Infection of human immunodeficiency virus type 1 (HIV-1) is subject to restriction by cellular factors. Serine incorporator 5 (SERINC5) and interferon-inducible transmembrane 3 (IFITM3) proteins represent two of these restriction factors, which inhibit HIV-1 entry into target cells. Both proteins impede fusion of the viral membrane with the cellular membrane and the formation of a viral fusion pore, and both are countered by the HIV-1 envelope glycoprotein (Env). Given the immense and lasting pressure which Env endures from host adaptive immune responses, it is important to understand whether and how HIV-1 Env is able to maintain the resistance to SERINC5 and IFITM3 throughout the course of infection. We have thus examined a panel of HIV-1 Env clones that were isolated at different stages of viral infection-transmission, acute, and chronic.
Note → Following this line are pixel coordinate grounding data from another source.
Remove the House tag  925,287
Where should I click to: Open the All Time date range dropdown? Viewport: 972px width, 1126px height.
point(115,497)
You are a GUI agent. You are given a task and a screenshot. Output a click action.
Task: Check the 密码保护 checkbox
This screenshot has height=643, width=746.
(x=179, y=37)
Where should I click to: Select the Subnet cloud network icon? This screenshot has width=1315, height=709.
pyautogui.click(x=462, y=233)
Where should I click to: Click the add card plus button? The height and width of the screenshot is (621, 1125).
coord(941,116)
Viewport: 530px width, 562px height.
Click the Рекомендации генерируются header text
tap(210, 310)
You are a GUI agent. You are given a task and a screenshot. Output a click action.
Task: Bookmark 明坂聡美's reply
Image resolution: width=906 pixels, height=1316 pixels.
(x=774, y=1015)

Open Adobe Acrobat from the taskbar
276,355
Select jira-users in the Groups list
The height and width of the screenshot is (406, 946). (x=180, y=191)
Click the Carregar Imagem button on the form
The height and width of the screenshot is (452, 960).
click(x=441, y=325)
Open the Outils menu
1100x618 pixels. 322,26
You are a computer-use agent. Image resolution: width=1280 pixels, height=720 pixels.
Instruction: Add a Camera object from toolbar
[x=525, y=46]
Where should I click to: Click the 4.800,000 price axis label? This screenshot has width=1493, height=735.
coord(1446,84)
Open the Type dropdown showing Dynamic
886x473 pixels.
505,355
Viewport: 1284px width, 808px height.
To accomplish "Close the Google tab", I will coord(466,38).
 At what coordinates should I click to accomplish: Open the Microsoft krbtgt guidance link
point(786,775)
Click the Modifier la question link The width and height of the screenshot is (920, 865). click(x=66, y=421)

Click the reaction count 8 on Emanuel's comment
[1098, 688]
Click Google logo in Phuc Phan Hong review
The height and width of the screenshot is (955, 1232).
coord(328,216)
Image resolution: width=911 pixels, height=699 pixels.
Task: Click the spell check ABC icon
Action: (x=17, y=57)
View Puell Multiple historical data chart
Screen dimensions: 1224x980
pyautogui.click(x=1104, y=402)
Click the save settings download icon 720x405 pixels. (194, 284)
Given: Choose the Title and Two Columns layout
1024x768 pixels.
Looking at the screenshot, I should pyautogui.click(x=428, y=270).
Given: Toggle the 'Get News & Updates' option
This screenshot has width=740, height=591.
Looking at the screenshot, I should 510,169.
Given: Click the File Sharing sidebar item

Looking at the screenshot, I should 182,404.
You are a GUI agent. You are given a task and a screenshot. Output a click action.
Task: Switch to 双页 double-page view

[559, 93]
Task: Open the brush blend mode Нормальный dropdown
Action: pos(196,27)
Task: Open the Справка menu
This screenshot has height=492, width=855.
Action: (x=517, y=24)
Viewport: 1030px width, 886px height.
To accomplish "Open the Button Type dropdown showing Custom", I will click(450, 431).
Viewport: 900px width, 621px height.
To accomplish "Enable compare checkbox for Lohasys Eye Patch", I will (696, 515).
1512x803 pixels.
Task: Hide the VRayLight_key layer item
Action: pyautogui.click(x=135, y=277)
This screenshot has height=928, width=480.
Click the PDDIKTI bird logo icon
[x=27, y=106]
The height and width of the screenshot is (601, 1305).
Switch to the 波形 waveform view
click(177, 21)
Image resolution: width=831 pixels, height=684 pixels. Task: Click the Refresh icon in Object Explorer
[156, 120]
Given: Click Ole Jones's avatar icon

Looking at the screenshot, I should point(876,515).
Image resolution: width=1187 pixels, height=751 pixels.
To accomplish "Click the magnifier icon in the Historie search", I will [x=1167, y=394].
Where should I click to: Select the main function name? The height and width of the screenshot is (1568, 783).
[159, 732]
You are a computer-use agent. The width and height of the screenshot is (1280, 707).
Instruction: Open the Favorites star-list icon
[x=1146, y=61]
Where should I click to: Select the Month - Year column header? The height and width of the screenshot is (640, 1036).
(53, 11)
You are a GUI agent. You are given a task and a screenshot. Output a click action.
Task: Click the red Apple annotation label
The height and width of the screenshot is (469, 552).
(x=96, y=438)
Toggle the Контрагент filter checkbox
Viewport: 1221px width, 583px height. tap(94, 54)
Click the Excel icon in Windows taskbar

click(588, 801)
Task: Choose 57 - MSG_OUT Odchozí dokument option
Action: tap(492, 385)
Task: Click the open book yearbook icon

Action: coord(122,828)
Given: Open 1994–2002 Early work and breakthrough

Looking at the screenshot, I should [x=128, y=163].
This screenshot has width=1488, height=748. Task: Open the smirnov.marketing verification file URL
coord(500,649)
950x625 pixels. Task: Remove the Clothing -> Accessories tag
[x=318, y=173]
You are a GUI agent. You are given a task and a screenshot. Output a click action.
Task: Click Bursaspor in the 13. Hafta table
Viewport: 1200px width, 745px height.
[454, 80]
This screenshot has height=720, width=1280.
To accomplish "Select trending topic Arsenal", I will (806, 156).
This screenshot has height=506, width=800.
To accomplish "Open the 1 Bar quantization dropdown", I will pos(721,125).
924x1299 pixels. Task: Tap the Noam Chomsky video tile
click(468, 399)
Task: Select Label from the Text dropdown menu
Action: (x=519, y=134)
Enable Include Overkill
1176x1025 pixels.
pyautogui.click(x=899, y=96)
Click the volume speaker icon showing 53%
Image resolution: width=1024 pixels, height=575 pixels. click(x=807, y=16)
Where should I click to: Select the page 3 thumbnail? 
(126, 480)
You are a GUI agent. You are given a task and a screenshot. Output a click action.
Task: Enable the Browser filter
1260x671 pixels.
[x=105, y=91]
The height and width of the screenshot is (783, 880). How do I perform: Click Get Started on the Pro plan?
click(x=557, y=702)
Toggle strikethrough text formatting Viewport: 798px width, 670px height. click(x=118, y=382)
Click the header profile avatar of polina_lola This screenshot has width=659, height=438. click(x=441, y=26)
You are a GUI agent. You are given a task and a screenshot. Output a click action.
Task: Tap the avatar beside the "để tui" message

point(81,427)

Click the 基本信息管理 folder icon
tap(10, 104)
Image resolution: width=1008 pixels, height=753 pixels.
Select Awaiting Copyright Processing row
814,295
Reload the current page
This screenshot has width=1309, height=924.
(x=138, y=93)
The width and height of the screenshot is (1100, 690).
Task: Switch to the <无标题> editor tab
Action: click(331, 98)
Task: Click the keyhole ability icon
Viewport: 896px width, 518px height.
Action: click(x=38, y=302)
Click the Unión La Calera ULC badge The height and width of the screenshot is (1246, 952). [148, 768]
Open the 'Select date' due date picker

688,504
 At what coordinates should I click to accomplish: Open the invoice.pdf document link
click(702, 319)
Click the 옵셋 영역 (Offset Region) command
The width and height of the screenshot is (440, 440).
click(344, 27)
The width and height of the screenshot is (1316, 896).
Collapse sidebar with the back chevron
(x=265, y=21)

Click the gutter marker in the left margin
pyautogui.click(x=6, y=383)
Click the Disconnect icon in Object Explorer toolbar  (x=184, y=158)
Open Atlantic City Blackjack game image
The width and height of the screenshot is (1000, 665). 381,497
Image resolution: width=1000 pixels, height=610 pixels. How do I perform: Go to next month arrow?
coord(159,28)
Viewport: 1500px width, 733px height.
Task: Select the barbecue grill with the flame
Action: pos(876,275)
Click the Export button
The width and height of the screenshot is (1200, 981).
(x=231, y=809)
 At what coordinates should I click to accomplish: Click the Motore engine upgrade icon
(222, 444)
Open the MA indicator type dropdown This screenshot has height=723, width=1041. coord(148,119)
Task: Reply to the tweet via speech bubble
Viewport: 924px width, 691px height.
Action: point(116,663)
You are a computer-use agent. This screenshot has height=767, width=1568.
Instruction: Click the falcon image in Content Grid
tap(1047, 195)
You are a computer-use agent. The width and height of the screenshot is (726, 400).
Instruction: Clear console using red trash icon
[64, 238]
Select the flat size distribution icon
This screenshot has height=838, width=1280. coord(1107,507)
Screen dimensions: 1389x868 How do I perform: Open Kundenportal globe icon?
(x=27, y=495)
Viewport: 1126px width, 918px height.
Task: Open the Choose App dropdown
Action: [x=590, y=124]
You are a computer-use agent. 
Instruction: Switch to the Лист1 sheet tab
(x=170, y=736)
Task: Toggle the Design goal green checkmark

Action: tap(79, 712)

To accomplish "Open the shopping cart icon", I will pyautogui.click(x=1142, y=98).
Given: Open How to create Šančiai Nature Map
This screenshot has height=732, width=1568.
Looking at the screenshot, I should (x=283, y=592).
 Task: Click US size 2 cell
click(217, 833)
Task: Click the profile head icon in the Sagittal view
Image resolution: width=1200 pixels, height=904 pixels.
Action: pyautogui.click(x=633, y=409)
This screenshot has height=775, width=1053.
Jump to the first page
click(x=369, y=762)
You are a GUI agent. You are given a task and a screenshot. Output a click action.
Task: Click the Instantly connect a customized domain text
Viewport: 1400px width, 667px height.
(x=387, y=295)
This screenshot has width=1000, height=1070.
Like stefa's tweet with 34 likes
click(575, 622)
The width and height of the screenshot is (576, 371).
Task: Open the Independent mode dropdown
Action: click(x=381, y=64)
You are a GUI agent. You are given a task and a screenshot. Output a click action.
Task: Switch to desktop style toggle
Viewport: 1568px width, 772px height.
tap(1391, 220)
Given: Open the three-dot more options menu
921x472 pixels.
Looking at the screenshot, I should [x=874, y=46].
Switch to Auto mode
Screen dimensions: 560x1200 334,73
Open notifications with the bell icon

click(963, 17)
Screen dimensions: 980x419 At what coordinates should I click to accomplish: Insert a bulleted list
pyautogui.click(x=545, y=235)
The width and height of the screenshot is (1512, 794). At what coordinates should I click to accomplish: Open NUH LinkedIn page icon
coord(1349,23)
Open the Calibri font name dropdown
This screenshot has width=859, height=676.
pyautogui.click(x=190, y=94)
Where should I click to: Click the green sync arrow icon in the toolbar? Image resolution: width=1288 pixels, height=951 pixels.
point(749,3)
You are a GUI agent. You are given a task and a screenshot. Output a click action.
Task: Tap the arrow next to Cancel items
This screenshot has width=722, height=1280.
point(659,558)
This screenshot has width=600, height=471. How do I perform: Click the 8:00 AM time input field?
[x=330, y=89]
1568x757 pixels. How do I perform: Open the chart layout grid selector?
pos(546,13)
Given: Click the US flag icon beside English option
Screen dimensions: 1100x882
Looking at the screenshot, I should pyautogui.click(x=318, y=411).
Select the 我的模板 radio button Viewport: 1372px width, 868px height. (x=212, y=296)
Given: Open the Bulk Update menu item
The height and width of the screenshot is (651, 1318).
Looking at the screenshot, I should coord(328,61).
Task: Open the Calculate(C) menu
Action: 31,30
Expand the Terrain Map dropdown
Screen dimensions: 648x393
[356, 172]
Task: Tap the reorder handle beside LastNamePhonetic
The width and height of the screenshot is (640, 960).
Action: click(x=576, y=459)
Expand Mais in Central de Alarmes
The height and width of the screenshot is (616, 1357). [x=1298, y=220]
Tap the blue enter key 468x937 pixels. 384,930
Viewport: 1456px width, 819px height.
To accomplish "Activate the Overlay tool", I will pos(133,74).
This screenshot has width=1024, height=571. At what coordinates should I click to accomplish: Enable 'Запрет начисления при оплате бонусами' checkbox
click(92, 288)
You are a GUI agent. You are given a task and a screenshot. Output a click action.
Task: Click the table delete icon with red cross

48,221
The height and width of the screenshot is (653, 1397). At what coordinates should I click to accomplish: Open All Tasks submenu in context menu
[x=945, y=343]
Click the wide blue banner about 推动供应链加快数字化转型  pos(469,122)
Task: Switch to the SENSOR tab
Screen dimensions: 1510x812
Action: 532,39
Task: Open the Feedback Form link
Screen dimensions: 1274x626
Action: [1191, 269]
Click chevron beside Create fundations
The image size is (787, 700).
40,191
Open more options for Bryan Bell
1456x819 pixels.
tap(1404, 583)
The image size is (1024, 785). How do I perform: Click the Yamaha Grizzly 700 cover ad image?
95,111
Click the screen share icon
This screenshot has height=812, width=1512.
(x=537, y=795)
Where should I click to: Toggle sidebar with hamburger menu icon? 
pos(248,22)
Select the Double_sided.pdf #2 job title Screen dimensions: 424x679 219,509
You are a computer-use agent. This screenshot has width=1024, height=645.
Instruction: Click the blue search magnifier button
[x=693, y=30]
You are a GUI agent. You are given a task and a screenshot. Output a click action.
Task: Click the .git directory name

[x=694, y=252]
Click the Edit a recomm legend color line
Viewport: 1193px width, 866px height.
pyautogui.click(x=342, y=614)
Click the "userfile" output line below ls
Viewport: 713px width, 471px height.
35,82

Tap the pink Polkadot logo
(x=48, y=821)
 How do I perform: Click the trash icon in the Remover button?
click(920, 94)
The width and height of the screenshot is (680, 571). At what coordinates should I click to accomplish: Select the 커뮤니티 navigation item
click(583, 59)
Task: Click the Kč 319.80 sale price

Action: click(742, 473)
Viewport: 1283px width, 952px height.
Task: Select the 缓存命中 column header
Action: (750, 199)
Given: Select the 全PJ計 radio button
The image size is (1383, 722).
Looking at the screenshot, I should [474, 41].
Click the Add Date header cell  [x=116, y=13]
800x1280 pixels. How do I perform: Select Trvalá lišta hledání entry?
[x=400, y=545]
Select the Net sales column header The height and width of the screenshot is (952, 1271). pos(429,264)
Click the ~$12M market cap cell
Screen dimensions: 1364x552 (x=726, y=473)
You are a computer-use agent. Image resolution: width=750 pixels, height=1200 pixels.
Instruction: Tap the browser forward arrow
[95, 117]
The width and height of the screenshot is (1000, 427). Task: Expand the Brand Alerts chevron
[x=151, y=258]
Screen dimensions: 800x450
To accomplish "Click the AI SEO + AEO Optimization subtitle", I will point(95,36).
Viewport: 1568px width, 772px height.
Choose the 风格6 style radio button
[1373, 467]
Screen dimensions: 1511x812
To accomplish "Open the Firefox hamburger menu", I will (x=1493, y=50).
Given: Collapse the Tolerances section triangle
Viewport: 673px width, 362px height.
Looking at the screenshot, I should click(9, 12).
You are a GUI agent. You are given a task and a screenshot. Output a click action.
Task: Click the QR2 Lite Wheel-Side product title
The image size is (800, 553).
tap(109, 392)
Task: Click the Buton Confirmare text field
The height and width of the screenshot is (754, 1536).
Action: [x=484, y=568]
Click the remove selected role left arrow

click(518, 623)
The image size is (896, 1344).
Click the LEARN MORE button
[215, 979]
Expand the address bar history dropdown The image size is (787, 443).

While HIV-1 Env clones from the transmission stage are resistant to both SERINC5 and IFITM3, as infection progresses into the acute and chronic stages, the resistance to IFITM3 but not to SERINC5 is gradually lost. We further discovered a significant correlation between the resistance of HIV-1 Env to soluble CD4 inhibition and the resistance to SERINC5 but not to IFITM3. Interestingly, the miniprotein CD4 mimetic M48U1 sensitizes HIV-1 Env to the inhibition by SERINC5 but not IFITM3. Together, these data indicate that SERINC5 and IFITM3 exert differential inhibitory pressures on HIV-1 Env over different stages of HIV-1 infection and that HIV-1 Env uses varied strategies to resist these two restriction factors.IMPORTANCE HIV-1 Env protein is exposed to the inhibition not only by humoral response, but also by host restriction factors, including serine incorporator 5 (SERINC5) and interferon-inducible transmembrane 3 (IFITM3). This study investigates how HIV-1 envelope glycoprotein (Env) manages to overcome the pressures from all these different host inhibition mechanisms over the long course of viral infection. HIV-1 Env preserves the resistance to SERINC5 but becomes sensitive to IFITM3 when infection progresses into the chronic stage. Our study also supports the possibility of using CD4 mimetic compounds to sensitize HIV-1 Env to the inhibition by SERINC5 as a potential therapeutic strategy.